The VMS display areas configuration can be defined statically in a VMS table publication by the VMSConfiguration class and relative package for fixed display VMS, while full matrix VMS, which allows a dynamic configuration and usage of the full matrix VMS display area, can dynamically set several different areas of the VMS to display textual or pictogram information. In these cases, the VMS overall display results as a dynamic composition of textual and graphic information which need to be assessed in real time by “VMSConfiguration” information.
Each text message component shall comprise one or more text pages. Each pictogram message component shall comprise one or more pictograms each with possible additional supplementary information or regulatory instructions that qualify the displayed pictogram. In case of multiple text pages and/or pictograms, those pages shall be sequenced in a specified order and at a specified interval which can be specified.
The “VmsMessage” class diagram is shown in Figure 7 and the Pictogram class diagram is shown in Figure 7.
Figure 7 — The “VmsMessage” class diagram
The “VmsMessage” package shall comprise a “VmsMessage” class which has a number of indexed display area settings specialised for each one of the individual display areas defined at VMS configuration.
Display area settings can implement multipage or single page text displays, which are structured in one or more “single line text” areas, or a number of pictograms with optional supplementary information displayed in one or more pictograms including their possible supplementary panel display.
Where multiple pages are specified for display, either in the text or pictogram display area, the order in which they are displayed is identified by the “pageNumber” qualifier order. In this case the “sequencingInterval” attribute on the “VmsMessage” class may be specified to describe the time interval used for page sequencing.
Each text page is described by the sequence of its text lines which display a text line string which can be related to one or more information significant to road users.
For each pictogram display area used by a VMS message, a sequence of separate pictograms may be specified as being displayed in that area. Each of the pictograms may be associated to a supplementary information display which can be displayed by the relative supplementary panel area.
The supplementary information display can be used to display one line of text or a graphics represented by a supplementary pictogram.

▶ **Data rows**:
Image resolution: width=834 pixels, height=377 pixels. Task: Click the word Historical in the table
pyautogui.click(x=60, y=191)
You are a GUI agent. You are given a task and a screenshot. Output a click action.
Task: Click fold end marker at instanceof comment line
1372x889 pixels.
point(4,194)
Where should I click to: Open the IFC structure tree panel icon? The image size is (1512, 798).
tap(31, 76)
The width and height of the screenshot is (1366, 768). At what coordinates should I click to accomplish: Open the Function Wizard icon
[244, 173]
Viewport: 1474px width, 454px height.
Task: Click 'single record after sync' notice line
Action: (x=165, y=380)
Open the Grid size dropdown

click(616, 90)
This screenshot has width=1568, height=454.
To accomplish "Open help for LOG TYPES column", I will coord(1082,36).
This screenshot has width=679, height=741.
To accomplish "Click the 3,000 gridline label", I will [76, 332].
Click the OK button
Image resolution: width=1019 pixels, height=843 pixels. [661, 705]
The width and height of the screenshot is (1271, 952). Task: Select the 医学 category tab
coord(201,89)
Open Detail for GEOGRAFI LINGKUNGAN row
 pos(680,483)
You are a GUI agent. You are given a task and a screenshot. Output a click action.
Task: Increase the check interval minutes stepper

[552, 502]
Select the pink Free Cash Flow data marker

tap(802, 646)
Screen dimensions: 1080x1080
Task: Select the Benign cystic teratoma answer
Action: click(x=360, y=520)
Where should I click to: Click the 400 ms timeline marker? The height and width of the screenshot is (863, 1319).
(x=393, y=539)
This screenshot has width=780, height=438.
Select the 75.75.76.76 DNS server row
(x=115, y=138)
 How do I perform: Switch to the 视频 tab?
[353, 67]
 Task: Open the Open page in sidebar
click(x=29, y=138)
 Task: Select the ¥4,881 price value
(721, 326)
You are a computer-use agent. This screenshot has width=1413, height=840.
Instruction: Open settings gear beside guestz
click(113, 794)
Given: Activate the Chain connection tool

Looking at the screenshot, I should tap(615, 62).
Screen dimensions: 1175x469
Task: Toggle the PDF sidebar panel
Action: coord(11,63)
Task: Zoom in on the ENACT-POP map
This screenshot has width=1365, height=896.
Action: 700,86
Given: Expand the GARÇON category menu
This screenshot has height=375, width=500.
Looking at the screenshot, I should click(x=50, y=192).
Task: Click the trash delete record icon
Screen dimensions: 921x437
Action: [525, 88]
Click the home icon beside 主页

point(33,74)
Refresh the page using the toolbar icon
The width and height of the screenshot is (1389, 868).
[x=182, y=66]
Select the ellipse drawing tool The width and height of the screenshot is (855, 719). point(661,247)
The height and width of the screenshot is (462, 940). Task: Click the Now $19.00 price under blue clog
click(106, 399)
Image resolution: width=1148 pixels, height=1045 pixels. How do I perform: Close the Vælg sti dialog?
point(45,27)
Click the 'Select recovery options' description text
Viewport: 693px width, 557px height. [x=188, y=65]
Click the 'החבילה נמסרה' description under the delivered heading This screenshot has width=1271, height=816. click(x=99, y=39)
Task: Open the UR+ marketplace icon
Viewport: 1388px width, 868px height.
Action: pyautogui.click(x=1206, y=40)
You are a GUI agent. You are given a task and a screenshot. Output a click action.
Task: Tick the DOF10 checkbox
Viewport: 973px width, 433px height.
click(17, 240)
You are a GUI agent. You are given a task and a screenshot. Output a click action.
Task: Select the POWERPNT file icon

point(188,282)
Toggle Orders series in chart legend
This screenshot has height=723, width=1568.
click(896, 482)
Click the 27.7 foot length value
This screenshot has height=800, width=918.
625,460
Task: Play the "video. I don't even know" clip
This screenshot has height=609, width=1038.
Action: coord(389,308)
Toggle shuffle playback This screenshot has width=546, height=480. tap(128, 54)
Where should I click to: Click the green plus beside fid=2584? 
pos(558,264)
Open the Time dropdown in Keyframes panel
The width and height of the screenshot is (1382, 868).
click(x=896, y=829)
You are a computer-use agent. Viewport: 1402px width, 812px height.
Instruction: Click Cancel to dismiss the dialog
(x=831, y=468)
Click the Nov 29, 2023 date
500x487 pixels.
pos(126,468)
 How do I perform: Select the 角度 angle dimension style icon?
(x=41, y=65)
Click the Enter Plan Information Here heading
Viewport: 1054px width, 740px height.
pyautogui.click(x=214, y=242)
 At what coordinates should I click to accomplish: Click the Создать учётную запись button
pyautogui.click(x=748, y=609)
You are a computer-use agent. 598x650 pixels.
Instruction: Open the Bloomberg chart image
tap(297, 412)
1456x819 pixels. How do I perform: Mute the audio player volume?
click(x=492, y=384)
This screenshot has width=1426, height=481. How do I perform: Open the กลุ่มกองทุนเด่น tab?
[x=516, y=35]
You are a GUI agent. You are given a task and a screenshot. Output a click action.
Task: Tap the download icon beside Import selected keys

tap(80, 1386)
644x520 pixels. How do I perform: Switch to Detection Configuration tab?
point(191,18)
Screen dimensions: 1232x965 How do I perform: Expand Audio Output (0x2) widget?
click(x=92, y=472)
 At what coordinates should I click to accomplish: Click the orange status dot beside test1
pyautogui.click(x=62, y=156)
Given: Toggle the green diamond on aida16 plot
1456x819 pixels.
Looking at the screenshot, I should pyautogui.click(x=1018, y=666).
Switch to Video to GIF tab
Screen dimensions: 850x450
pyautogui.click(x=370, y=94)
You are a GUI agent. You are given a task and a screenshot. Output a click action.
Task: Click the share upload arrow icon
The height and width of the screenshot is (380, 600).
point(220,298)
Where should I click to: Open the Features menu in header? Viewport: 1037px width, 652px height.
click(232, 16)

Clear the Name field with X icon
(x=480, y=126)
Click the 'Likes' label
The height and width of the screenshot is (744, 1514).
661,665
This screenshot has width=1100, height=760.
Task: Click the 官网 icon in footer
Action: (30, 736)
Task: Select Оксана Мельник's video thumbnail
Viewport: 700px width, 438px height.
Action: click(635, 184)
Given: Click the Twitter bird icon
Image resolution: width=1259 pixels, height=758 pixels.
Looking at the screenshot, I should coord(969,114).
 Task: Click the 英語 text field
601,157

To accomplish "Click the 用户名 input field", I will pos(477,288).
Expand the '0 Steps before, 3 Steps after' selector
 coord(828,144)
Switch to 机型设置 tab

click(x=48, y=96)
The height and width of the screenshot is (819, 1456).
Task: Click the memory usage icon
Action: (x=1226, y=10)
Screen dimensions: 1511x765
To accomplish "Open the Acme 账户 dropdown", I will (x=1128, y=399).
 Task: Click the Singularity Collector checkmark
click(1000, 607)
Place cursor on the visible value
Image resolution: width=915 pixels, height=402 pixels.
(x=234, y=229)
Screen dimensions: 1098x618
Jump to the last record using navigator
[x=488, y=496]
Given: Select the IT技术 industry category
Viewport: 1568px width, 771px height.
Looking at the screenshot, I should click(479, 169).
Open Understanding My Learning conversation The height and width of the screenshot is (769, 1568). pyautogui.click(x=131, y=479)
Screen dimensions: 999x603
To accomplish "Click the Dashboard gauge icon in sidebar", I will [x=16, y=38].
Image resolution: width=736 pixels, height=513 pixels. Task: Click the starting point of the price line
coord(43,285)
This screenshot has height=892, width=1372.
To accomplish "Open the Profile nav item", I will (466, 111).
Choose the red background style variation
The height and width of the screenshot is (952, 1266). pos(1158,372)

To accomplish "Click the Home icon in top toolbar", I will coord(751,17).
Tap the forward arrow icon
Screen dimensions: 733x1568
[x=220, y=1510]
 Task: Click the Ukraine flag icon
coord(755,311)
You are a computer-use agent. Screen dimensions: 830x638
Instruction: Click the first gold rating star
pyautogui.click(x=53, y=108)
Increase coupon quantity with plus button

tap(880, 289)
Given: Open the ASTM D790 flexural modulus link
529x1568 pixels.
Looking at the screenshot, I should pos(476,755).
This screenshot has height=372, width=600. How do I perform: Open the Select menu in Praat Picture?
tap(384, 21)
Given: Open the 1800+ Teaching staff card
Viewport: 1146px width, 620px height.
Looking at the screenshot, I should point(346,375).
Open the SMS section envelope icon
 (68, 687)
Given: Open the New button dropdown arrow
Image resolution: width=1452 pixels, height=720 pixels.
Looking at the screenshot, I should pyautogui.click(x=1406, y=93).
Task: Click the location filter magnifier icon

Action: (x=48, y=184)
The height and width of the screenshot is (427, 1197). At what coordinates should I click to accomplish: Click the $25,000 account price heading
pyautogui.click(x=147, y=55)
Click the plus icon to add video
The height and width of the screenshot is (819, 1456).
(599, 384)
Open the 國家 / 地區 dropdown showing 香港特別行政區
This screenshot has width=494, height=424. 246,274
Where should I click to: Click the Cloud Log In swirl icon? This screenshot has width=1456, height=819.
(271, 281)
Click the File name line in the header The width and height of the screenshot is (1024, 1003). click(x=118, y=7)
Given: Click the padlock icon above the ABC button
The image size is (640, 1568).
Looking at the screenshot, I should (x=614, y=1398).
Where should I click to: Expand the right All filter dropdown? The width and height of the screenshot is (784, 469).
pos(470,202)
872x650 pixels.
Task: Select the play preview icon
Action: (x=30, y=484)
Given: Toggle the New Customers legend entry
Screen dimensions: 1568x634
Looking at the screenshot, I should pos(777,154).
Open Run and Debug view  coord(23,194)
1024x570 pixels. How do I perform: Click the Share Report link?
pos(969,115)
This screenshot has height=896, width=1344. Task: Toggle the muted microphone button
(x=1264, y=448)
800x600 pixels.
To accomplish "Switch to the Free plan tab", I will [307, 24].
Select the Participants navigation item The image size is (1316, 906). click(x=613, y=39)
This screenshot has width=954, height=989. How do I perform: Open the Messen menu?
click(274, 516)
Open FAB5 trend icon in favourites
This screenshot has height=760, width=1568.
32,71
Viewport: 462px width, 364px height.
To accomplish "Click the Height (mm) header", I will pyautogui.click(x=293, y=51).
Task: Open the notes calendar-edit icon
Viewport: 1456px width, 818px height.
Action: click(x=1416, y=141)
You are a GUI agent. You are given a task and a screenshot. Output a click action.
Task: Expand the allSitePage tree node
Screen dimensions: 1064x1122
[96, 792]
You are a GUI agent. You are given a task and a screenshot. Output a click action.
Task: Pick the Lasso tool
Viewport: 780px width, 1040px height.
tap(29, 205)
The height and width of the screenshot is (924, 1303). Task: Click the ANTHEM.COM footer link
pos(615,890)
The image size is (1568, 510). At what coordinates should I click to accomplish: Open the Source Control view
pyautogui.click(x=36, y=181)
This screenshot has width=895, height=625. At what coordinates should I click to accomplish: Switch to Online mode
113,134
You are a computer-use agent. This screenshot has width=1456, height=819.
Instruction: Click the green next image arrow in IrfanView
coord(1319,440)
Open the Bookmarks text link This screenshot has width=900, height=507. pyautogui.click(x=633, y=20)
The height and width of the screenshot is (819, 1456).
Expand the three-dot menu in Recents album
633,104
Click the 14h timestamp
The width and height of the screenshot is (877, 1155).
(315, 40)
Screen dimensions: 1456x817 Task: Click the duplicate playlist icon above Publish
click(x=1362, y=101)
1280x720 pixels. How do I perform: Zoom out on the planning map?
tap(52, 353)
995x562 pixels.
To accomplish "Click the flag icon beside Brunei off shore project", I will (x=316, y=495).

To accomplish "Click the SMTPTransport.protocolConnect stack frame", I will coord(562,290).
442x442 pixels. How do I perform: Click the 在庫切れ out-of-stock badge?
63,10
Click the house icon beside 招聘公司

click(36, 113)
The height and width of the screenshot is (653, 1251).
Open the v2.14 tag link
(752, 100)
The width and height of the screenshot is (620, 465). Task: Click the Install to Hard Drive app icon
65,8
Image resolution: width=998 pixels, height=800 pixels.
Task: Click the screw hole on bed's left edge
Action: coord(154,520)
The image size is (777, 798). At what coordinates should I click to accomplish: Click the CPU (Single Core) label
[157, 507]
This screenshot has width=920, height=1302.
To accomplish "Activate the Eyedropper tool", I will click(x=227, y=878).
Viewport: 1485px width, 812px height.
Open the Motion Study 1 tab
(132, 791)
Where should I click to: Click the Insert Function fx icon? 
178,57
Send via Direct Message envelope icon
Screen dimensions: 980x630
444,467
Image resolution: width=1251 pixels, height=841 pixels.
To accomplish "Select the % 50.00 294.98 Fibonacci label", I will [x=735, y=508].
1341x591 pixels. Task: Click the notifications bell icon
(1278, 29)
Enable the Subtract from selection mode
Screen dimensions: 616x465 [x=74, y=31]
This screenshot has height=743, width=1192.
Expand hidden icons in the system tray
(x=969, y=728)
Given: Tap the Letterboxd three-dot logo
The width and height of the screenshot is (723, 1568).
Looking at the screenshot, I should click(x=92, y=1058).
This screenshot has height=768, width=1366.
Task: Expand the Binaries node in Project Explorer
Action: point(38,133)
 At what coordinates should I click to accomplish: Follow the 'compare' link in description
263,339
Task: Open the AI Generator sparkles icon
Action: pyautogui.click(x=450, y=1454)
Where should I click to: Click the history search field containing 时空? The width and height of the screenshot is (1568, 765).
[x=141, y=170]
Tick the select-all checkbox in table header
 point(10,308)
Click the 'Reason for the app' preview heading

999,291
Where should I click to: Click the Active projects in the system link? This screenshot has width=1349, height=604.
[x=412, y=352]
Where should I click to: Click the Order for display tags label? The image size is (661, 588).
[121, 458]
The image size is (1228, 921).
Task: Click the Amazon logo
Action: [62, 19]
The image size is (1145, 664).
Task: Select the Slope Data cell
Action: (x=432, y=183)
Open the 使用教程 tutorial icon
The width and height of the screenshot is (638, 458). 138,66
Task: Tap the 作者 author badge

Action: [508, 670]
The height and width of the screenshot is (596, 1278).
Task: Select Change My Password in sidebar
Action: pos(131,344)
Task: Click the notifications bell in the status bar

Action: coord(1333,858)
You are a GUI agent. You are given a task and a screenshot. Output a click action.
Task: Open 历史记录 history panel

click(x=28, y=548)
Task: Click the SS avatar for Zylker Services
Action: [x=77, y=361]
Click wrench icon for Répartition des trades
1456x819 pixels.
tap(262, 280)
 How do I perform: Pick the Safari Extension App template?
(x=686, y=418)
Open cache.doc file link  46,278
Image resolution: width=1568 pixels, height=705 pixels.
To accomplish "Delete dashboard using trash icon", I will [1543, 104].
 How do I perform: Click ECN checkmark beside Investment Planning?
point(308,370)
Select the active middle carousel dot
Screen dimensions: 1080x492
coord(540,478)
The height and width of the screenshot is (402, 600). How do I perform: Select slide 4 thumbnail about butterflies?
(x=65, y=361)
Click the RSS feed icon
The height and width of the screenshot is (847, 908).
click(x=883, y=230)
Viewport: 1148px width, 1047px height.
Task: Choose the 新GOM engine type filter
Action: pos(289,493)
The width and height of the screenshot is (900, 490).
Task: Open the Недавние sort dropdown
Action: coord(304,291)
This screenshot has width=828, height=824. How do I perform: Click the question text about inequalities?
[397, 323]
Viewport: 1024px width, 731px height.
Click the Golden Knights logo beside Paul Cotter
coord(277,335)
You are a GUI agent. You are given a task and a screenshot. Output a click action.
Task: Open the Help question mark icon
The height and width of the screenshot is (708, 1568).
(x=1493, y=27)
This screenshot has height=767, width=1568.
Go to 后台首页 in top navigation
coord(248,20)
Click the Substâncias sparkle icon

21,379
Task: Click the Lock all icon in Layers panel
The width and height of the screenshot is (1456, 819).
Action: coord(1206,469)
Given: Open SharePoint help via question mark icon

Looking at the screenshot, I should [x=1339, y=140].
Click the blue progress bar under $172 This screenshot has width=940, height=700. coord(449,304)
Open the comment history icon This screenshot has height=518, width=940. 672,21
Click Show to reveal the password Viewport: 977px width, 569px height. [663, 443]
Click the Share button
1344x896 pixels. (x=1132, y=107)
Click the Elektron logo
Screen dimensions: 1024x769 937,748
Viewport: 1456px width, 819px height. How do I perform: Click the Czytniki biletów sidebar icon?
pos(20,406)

▶ **What you will do**:
1. Reproduce verbatim the portion of the excerpt on VMS display configuration that opens with the words containing "Figure 7 — The" and closes with "supplementary panel display.".
2. Output as a JSON list of strings the lines of the records from their start through the line containing "Action: click(x=360, y=520)", both ends included, with one string per line and blank lines omitted.

▶ **Responses per task**:
1.
Figure 7 — The “VmsMessage” class diagram
The “VmsMessage” package shall comprise a “VmsMessage” class which has a number of indexed display area settings specialised for each one of the individual display areas defined at VMS configuration.
Display area settings can implement multipage or single page text displays, which are structured in one or more “single line text” areas, or a number of pictograms with optional supplementary information displayed in one or more pictograms including their possible supplementary panel display.

2.
[
  "Image resolution: width=834 pixels, height=377 pixels. Task: Click the word Historical in the table",
  "pyautogui.click(x=60, y=191)",
  "You are a GUI agent. You are given a task and a screenshot. Output a click action.",
  "Task: Click fold end marker at instanceof comment line",
  "1372x889 pixels.",
  "point(4,194)",
  "Where should I click to: Open the IFC structure tree panel icon? The image size is (1512, 798).",
  "tap(31, 76)",
  "The width and height of the screenshot is (1366, 768). At what coordinates should I click to accomplish: Open the Function Wizard icon",
  "[244, 173]",
  "Viewport: 1474px width, 454px height.",
  "Task: Click 'single record after sync' notice line",
  "Action: (x=165, y=380)",
  "Open the Grid size dropdown",
  "click(616, 90)",
  "This screenshot has width=1568, height=454.",
  "To accomplish \"Open help for LOG TYPES column\", I will coord(1082,36).",
  "This screenshot has width=679, height=741.",
  "To accomplish \"Click the 3,000 gridline label\", I will [76, 332].",
  "Click the OK button",
  "Image resolution: width=1019 pixels, height=843 pixels. [661, 705]",
  "The width and height of the screenshot is (1271, 952). Task: Select the 医学 category tab",
  "coord(201,89)",
  "Open Detail for GEOGRAFI LINGKUNGAN row",
  " pos(680,483)",
  "You are a GUI agent. You are given a task and a screenshot. Output a click action.",
  "Task: Increase the check interval minutes stepper",
  "[552, 502]",
  "Select the pink Free Cash Flow data marker",
  "tap(802, 646)",
  "Screen dimensions: 1080x1080",
  "Task: Select the Benign cystic teratoma answer",
  "Action: click(x=360, y=520)"
]